— Challenge A —
In the passage about the firing, who is named as the Ravens' general manager?
— Challenge B —
Please reproduce the passage about the firing word for word, between "Meanwhile, as I" and "have been nicer.", inclusive.

— Source passage —
_ _ _ _ _

The mood in the locker room afterward was anguished. We knew we'd given it our best, and I struggled for the words to adequately recognize the immensity of the effort. Some players said frankly that the season was over -- and thereafter a few played as though that was the case. Some accused the NFL and referees of bias in favor of the Patriots. It was the inevitable talk of a group of proud players who were facing the reality of a year's worth of work going down the drain.

Meanwhile, as I left the stadium, I knew the loss would only increase the calls, within the media, for my firing. But I wasn't really worried about this; I'd signed a new four-year contract earlier in the year, and our owner, Steve Bisciotti, had assured me, both publicly and privately, that he was determined to keep the leadership in place.

As it turned out, that didn't count either. After two more losses, we won our last game of the season, against the archrival Steelers, and I showed up at the Ravens' training facility in Owings Mills, Maryland, the next morning, ready to start gearing up for the off-season. It was then that a somber Ozzie Newsome, my close friend and the Ravens' general manager, gave me the news: I was being fired. Bisciotti, when he spoke to me, couldn't have been nicer.

_ _ _ _ _

(Some entries)
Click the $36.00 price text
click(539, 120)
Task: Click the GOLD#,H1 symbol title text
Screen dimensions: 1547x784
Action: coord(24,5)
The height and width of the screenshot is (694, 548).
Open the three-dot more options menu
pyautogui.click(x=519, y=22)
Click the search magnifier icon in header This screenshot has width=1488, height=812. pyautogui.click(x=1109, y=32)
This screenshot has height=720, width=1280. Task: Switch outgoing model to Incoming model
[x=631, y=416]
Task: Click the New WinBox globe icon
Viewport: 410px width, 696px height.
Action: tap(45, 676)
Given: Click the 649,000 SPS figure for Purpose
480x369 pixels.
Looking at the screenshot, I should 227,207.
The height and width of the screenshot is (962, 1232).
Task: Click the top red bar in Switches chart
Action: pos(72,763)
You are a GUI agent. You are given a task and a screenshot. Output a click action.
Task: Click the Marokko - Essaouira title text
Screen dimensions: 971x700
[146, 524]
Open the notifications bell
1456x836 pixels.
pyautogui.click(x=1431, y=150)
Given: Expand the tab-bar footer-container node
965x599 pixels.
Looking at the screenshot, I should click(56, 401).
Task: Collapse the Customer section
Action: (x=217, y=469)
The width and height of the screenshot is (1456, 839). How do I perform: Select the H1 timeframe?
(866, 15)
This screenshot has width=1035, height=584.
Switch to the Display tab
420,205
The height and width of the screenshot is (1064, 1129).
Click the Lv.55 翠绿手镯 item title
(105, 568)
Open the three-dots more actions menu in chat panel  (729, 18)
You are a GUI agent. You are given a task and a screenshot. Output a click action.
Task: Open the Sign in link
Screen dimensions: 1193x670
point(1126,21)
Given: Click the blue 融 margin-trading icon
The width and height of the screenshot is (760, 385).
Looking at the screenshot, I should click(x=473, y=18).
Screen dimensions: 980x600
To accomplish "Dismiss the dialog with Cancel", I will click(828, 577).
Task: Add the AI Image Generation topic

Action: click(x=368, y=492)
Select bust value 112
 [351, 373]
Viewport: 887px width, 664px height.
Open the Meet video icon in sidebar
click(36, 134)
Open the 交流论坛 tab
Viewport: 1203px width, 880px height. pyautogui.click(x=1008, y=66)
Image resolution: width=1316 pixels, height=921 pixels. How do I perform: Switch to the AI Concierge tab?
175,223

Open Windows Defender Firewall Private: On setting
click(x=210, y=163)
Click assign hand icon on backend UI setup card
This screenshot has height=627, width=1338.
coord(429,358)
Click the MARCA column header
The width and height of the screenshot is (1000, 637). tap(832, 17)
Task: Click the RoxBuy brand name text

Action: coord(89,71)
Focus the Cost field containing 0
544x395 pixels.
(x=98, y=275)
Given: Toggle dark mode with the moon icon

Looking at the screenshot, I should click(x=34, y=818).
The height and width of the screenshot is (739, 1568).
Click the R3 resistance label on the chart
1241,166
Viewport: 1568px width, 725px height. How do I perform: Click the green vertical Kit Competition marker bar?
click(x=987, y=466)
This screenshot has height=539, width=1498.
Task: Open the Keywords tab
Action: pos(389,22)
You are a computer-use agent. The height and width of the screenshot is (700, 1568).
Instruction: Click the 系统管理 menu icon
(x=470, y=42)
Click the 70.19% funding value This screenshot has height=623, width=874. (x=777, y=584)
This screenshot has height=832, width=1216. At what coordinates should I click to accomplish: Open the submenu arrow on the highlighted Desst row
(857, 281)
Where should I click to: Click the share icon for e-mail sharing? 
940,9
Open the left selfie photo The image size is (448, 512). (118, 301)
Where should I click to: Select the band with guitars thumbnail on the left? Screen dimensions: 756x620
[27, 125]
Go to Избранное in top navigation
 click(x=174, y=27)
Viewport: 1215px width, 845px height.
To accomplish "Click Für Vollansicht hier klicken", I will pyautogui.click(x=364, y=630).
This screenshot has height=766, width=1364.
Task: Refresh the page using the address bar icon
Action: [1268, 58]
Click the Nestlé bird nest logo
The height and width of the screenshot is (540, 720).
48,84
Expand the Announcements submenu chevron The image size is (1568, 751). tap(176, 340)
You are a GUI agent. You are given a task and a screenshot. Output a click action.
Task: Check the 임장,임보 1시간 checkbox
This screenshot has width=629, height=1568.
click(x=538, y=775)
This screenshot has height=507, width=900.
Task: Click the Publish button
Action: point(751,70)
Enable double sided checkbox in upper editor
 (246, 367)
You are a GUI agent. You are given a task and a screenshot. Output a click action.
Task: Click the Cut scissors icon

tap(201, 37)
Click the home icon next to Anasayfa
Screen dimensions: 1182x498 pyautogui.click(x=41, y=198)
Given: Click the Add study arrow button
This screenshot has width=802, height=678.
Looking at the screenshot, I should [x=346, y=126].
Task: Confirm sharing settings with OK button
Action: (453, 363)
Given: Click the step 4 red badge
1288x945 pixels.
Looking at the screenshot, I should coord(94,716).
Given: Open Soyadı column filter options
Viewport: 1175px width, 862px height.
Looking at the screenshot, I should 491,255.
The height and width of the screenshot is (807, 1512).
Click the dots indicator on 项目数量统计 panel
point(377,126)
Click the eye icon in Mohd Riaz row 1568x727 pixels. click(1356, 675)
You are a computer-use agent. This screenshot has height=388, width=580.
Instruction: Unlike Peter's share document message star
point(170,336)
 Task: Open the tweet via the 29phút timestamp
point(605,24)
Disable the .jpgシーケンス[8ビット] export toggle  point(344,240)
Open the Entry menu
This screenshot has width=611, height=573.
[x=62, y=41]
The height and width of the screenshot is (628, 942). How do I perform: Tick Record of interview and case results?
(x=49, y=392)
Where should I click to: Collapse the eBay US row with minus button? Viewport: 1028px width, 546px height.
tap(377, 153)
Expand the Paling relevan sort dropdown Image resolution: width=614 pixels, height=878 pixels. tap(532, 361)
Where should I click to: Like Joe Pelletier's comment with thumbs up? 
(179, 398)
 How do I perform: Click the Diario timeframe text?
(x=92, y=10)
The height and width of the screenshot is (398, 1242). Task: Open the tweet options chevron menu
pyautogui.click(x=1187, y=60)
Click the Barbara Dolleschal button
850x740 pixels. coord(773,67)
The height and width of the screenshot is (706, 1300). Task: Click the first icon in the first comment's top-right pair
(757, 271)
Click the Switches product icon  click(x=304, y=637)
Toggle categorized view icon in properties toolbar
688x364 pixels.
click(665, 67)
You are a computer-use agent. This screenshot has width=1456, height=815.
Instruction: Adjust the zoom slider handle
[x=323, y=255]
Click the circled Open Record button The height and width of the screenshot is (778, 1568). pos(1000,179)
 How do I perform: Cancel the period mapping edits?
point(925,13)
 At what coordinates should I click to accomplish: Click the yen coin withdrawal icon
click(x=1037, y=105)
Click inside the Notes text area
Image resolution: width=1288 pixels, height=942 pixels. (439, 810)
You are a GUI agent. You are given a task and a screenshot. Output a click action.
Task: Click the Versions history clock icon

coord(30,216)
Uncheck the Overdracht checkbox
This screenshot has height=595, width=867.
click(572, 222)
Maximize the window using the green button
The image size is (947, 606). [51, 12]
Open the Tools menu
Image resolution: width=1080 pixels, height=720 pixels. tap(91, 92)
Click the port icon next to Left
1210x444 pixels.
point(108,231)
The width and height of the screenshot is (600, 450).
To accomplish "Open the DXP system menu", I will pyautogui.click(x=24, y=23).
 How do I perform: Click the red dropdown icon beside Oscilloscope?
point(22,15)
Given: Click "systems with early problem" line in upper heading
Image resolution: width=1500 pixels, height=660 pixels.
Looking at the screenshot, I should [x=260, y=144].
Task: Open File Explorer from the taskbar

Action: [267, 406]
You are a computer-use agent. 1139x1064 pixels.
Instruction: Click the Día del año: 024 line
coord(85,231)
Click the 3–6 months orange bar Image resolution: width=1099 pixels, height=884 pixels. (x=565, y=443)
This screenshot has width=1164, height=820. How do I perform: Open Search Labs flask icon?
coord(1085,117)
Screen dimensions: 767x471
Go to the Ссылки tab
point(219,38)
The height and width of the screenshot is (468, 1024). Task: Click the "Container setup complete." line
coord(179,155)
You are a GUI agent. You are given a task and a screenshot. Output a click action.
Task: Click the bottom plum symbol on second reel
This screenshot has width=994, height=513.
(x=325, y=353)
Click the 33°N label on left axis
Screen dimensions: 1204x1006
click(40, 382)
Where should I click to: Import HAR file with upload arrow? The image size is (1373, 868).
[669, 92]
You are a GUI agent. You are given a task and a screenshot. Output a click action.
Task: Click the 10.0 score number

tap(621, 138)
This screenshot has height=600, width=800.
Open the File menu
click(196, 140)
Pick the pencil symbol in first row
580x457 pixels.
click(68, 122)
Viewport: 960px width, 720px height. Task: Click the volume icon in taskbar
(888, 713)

_ _ _ _ _

— Task response A —
Ozzie Newsome

— Task response B —
Meanwhile, as I left the stadium, I knew the loss would only increase the calls, within the media, for my firing. But I wasn't really worried about this; I'd signed a new four-year contract earlier in the year, and our owner, Steve Bisciotti, had assured me, both publicly and privately, that he was determined to keep the leadership in place.

As it turned out, that didn't count either. After two more losses, we won our last game of the season, against the archrival Steelers, and I showed up at the Ravens' training facility in Owings Mills, Maryland, the next morning, ready to start gearing up for the off-season. It was then that a somber Ozzie Newsome, my close friend and the Ravens' general manager, gave me the news: I was being fired. Bisciotti, when he spoke to me, couldn't have been nicer.